LM Studio (Alternative Local Option)

LM Studio provides a user-friendly GUI for running local models.

Setup Steps

Install LM Studio
- Download from lmstudio.ai
- Install and launch the application
Download a Model
- In LM Studio, go to “Discover” tab
- Search for models like “Llama 3”, “DeepSeek Coder”, etc.
- Download your preferred model
Start Local Server
- Click “Local Server” in LM Studio
- Load your model
- Start server (default: http://localhost:1234/v1)

Configure Cluster Code

cluster-code config provider add lmstudio
# Provider type: OpenAI-compatible (Custom)
# Base URL: http://localhost:1234/v1
# Model: <model-name-from-lmstudio>
# API Key: (leave empty)

Set as Active Provider

cluster-code config provider set lmstudio

OpenAI-Compatible Providers

Use any OpenAI-compatible API endpoint.

Supported Providers

LM Studio - Local GUI for running models
LocalAI - Self-hosted OpenAI alternative
Text Generation WebUI - Gradio-based interface
vLLM - High-performance inference server
Together.ai - Cloud-hosted open models
Anyscale - Hosted LLM endpoints

Generic Setup

cluster-code config provider add custom
# Provider type: OpenAI-compatible (Custom)
# Base URL: https://your-api-endpoint.com/v1
# API Key: your-api-key (if required)
# Model: your-model-name

Example: Together.ai

cluster-code config provider add together \
  --type openai-compatible \
  --base-url "https://api.together.xyz/v1" \
  --api-key "your-together-api-key" \
  --model "meta-llama/Llama-3-70b-chat-hf"

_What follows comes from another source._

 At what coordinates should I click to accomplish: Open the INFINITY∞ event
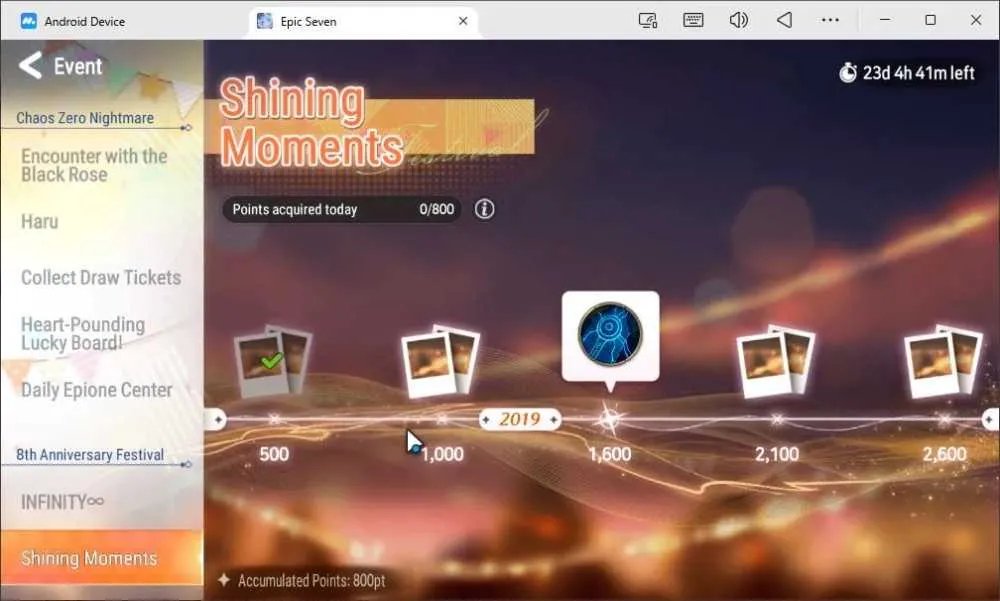click(x=62, y=502)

Managing Multiple Providers

List All Configured Providers

cluster-code config provider list

Output:

Configured LLM Providers:
  anthropic (Anthropic Claude) [ACTIVE]
    Model: claude-3-5-sonnet-20241022
  openai (OpenAI GPT)
    Model: gpt-4-turbo
  ollama (Ollama Local)
    Model: llama3:8b

Switch Between Providers

# Switch to OpenAI
cluster-code config provider set openai

# Switch to local Ollama
cluster-code config provider set ollama

# Switch to Anthropic
cluster-code config provider set anthropic

Remove a Provider

cluster-code config provider remove openai

Update Provider Settings

# Update API key
cluster-code config provider update anthropic --api-key "new-key"

# Update model
cluster-code config provider update anthropic --model "claude-3-opus-20240229"

# Update base URL (for custom providers)
cluster-code config provider update custom --base-url "https://new-url.com/v1"

Advanced Configuration

Custom Model Parameters

Edit ~/.cluster-code/config.json to customize model behavior:

{
  "llm": {
    "provider": "anthropic",
    "model": "claude-3-5-sonnet-20241022",
    "maxTokens": 4096,
    "temperature": 0.7,
    "topP": 0.9,
    "stream": true
  }
}

Parameters:

maxTokens: Maximum response length (default: 4096)
temperature: Randomness (0-1, default: 0.7)
topP: Nucleus sampling (0-1, default: 0.9)
stream: Enable streaming responses (default: true)

Provider-Specific Options

Anthropic:

{
  "providers": {
    "anthropic": {
      "type": "anthropic",
      "apiKey": "sk-ant-api03-...",
      "maxRetries": 3,
      "timeout": 60000
    }
  }
}

OpenAI:

{
  "providers": {
    "openai": {
      "type": "openai",
      "apiKey": "sk-...",
      "organization": "org-...",
      "baseURL": "https://api.openai.com/v1"
    }
  }
}

Ollama:

{
  "providers": {
    "ollama": {
      "type": "ollama",
      "baseURL": "http://localhost:11434/v1",
      "keepAlive": "5m",
      "numCtx": 4096
    }
  }
}

Privacy & Security Considerations

Cloud Providers (Anthropic, OpenAI, Google)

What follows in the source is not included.